* [提供された抜粋]:
# # # #
自転車のチェーンは摩耗により伸びていきます。伸びた状態で使い続けるとチェーンリングやスプロケットなどのパーツを傷めたり変速性能が悪くなったりします。
ときどきチェックして伸びを確認しなければなりません。
チェーンを交換するだけなら外したチェーンと同じ長さ(同じリンク数)にすればいいのですが、チェーンリングやスプロケットを交換してそれらの歯数が変更された場合、それに応じたチェーンの長さに変更する必要があります。
今回チェーンを交換するにあたり、あらためてチェーンの長さの決め方を調べてみましたので参考にしていただけたら幸いです。
チェーンの伸びとは
チェーンは使用によりいろいろな部分が摩耗するわけですが、チェーンの伸びに影響しているのはどの部分の摩耗なのか、チェーンを分解して調べてみました。
ピンはアウターリンクに固定されているので、インナーリンクの穴とピンが擦れる事によりそれらが摩耗し、その摩耗した分がチェーンの伸びになると思われます。
下の図は片側のインナーリンクとアウターリンク及びローラーを取り除いた断面図です。
# # # #
* [作業内容]:
1 – エントリのうち、「Screen dimensions: 569x664」を含む行から始めて「Collapse code fold marker at line 43」を含む行までを、両端も含め、空行を除いて番号付きリストに並べてください。画像は回答に入れないこと。
2 – 自転車チェーンの伸びについての抜粋を、最後の文の後から書き進めること。

* [エントリ一覧]:
# # # #
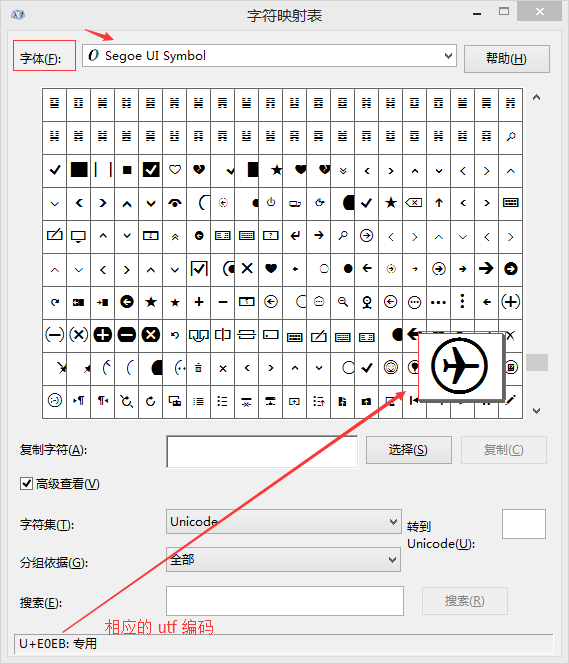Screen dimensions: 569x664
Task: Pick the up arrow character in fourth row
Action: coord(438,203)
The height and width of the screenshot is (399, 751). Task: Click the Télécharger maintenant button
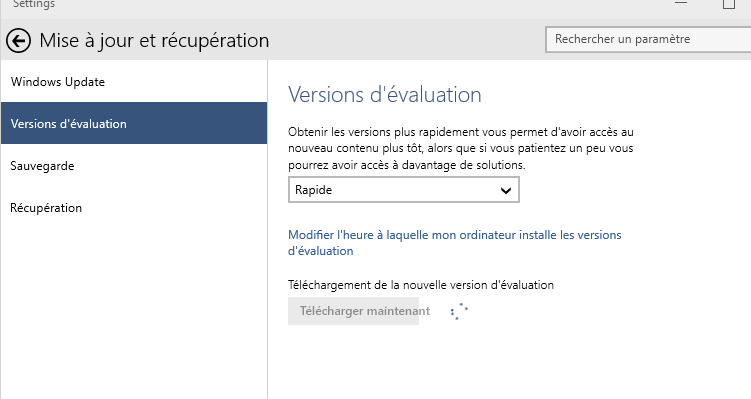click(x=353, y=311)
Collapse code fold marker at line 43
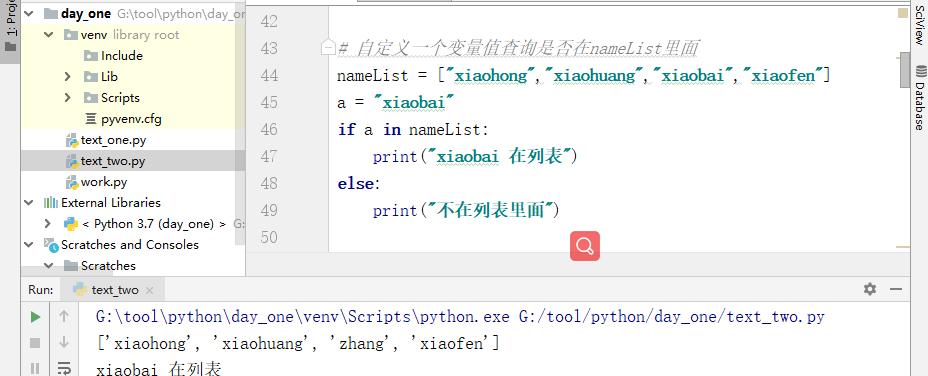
# # # #
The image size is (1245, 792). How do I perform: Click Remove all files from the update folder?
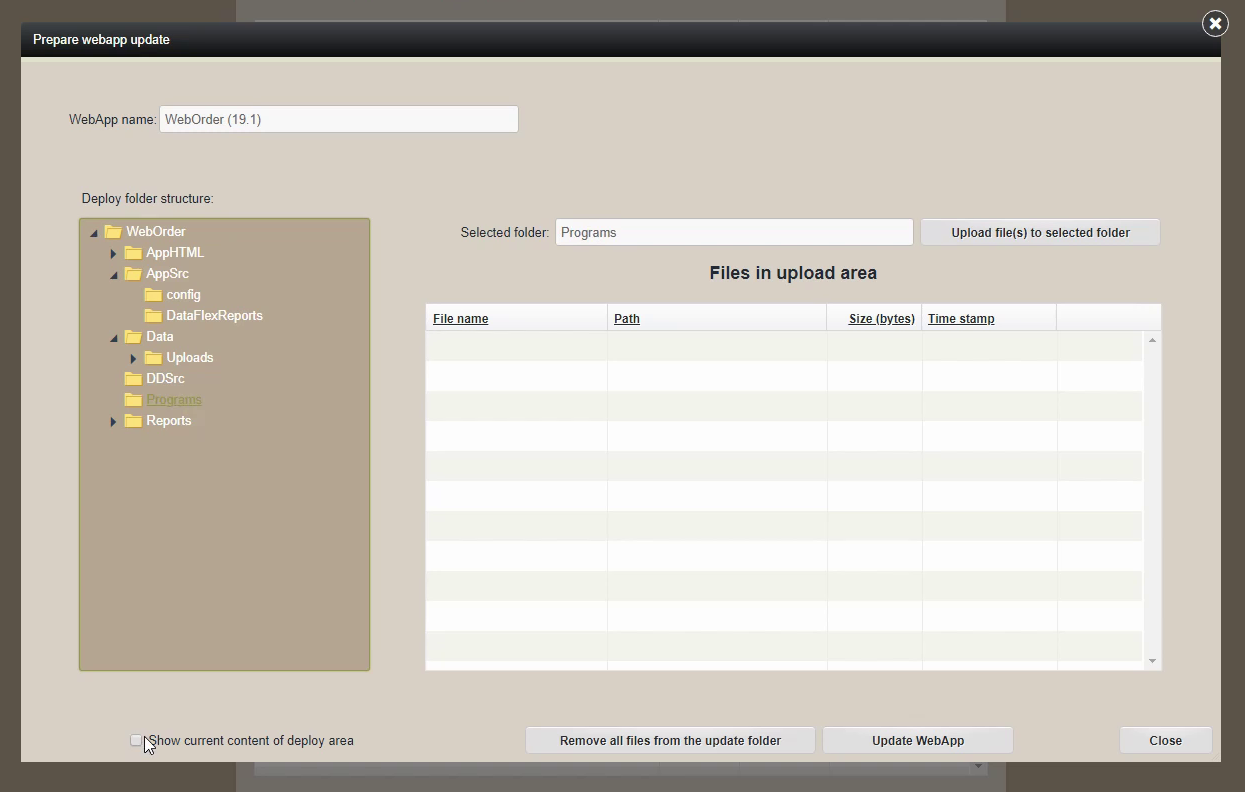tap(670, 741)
# # # #
* [作業ごとの回答]:
1 –
1. Screen dimensions: 569x664
2. Task: Pick the up arrow character in fourth row
3. Action: coord(438,203)
4. The height and width of the screenshot is (399, 751). Task: Click the Télécharger maintenant button
5. click(x=353, y=311)
6. Collapse code fold marker at line 43

2 –
チェーンにテンションがかかっている状態では、ピンがインナーリンクの外側に接触していると思うので、図のようにピンをインナーリンクの外側に寄せています。
このピンとインナーリンクの穴が摩耗すると図の下側のチェーンのように隙間が大きくなり、その結果がチェーンの伸びになると思われます。
図ではわずかな量ですが、チェーンが長くなればそれに応じて伸びた量も増えます。
チェーンチェッカーとは
一般的にチェーンの伸びを確認するためには、チェーンチェッカー(別の呼び方もあり)というものを使用します。
簡易的なものから本格的なものまでいくつか種類はあるようですが、自分自身は簡易的な以下のようなものを使用しています。
上の写真の右側に0.5と0.75の刻印があります。これはチェーンの伸び率0.5%と0.75%を表しており、この伸び率を目安にチェーンを交換します。
下の写真は長さ116リンクのチェーンですが、このチェーンで伸び率0.5%は約7mm、0.75%は約11mmということなります(計算式:116リンク×ピッチ12.7mm×伸び率)。
チェーンチェッカーの使い方
チェーンチェッカーの使い方はとても簡単です。
以下の様にチェーンに差し込んで、刻印部分が入るか入らないかで判定します。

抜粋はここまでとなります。